*** Block opens ***

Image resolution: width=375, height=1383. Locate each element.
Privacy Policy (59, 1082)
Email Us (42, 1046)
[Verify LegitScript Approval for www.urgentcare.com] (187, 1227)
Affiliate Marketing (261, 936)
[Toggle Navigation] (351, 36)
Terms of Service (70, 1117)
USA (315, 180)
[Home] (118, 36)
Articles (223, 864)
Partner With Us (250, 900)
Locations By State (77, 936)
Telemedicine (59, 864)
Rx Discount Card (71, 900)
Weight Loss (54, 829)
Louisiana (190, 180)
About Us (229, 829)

*** Block closes ***

◆ **Directions for this task**
Restate word for word the lines from the line containing "Telemedicine (59, 864)" through the last line of the listing, inclusive, and nothing beyond them.

◆ **Solved exercise**
Telemedicine (59, 864)
Rx Discount Card (71, 900)
Weight Loss (54, 829)
Louisiana (190, 180)
About Us (229, 829)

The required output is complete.